Currently, the Singapore market is predominantly represented and associated with the Straits Times Index (STI). The STI has long been regarded as the benchmark index, comprising the largest and most traded stocks on the Singapore Exchange (SGX). It is often viewed as a reflection of the overall health and performance of Singapore’s equity markets. However, the STI’s composition is heavily weighted towards three major local banks—DBS, OCBC, and UOB— which together constitute a significant portion of the index. These banking giants have historically driven the index’s movements and have been the primary focus for investors.
This heavy concentration in the banking sector raises an important question: does the STI truly reflect the broader landscape of Singapore’s stock market? Over the years, the index’s heavy reliance on a few dominant financial institutions has led to concerns about its representativeness. Additionally, with the recent announcement that the STI will be welcoming its 8th Reit/Trust into its fold later this month—specifically Keppel DC—the composition of the index is poised to shift further.
Once Keppel DC is included, approximately a quarter of the STI will be made up of Singapore Reits (Real Estate Investment Trusts) and Trusts. This development underscores the increasing importance of the Reit sector within Singapore’s equity ecosystem and prompts a re-evaluation of whether the current index truly captures the diversity and vibrancy of the local market.
Given this context, the idea of creating a secondary index becomes even more compelling. Such an index could serve as a complementary benchmark, focusing on a broader range of companies beyond the traditional heavyweights.
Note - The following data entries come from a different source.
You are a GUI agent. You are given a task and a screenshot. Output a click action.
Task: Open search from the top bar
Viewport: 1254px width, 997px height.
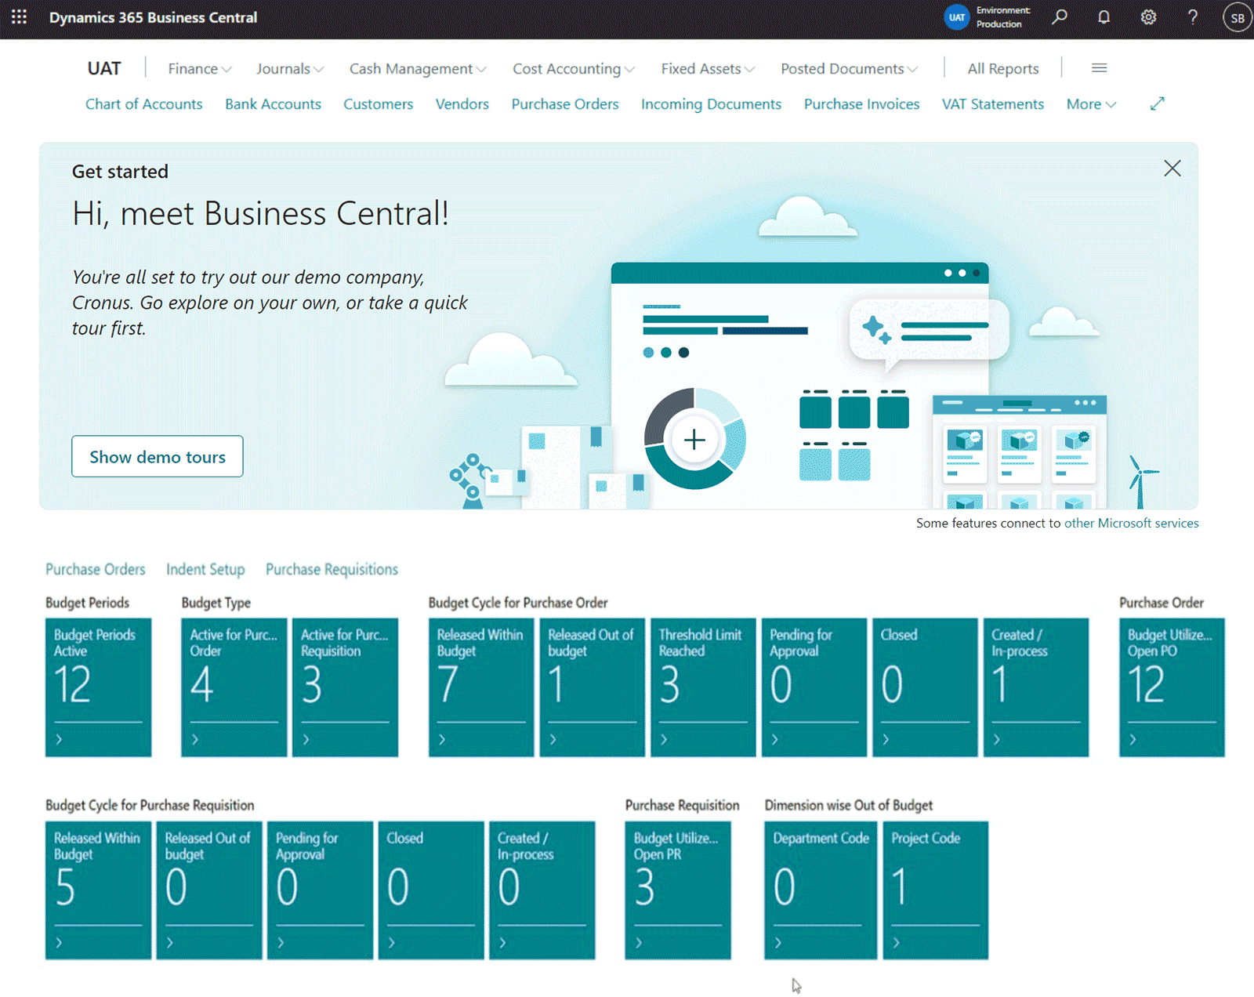click(1060, 17)
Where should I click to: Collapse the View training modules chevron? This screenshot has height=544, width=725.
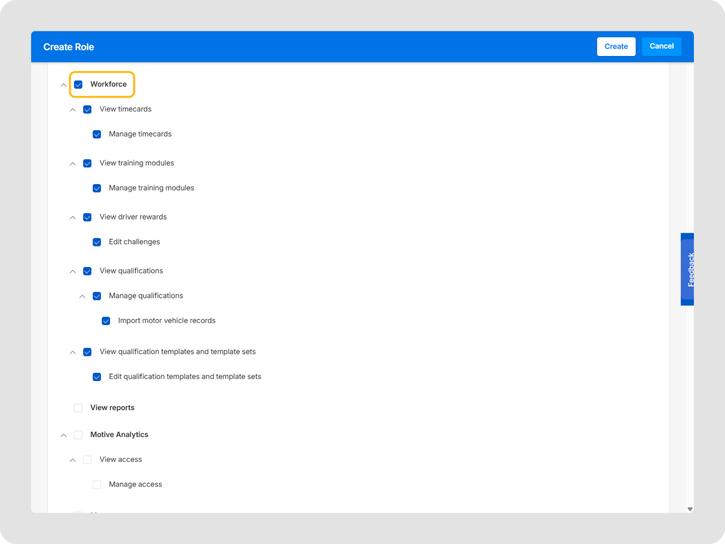[73, 164]
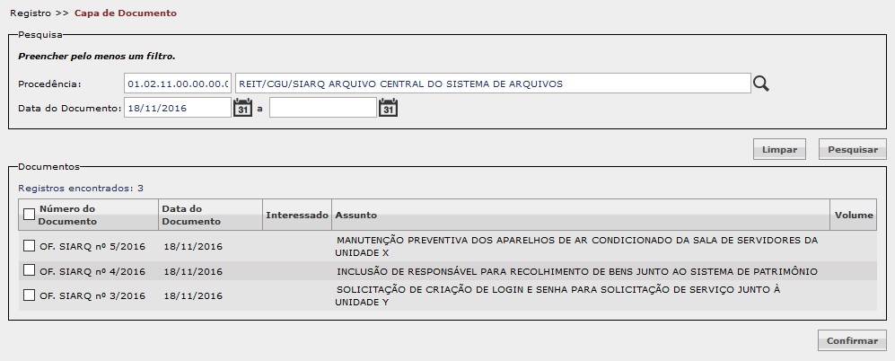895x361 pixels.
Task: Click the Interessado column header
Action: click(297, 215)
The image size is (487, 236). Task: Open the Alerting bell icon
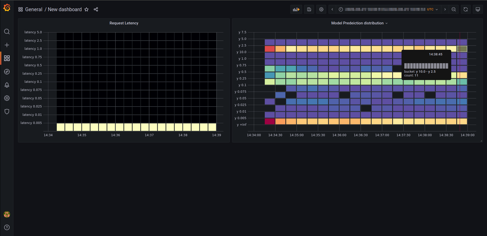click(7, 85)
It could be curated to include promising local firms with strong growth prospects, innovative business models, and sound fundamentals. This secondary index might also feature secondary listings of well-known overseas companies that have established a presence in Singapore, providing investors with exposure to regional and global opportunities.
The potential benefits of a secondary index are manifold. Firstly, it would offer a more diversified and representative snapshot of Singapore’s equity market, capturing sectors and companies that are currently underrepresented in the STI. This would enable investors to better understand the overall health of the local economy, especially as new sectors emerge and evolve. Secondly, a secondary index could attract a different segment of investors—those who are looking for growth opportunities rather than just defensive, dividend-yielding stocks. This diversification of investor interest could bring increased liquidity, trading volume, and overall vibrancy to the local market.
Furthermore, a secondary index could boost Singapore’s reputation as a global financial hub. By showcasing a broader array of companies—local champions, innovative startups, and reputable foreign firms—Singapore can position itself as a more dynamic and diversified investment destination. This would appeal not only to domestic investors but also to international institutional and retail investors seeking exposure to a well-rounded, resilient market.
Creating such an index would require careful curation and transparent criteria. It would need to identify companies with compelling growth stories, solid financials, and sustainable business practices. Additionally, inclusion criteria could be set to ensure the index remains balanced and reflective of the market’s diversity. The index could be reviewed periodically to adapt to changing market conditions and emerging sectors, ensuring it remains relevant and useful for investors.
In conclusion, the idea of establishing a secondary index for Singapore’s stock markets is both timely and relevant. It aligns with the broader goal of the Equities Review Group to invigorate and diversify Singapore’s equity landscape. Such an index would not only provide a more comprehensive view of the market’s health but also attract a wider array of investors seeking growth and innovation. As Singapore continues to evolve as a financial hub, embracing this idea could prove instrumental in enhancing market depth, liquidity, and international appeal. It’s a step towards building a more resilient, inclusive, and vibrant equity ecosystem that truly reflects the dynamism of Singapore’s economy.
Let us hope that this vision becomes a reality, and that Singapore’s stock market continues to grow and thrive in the years ahead.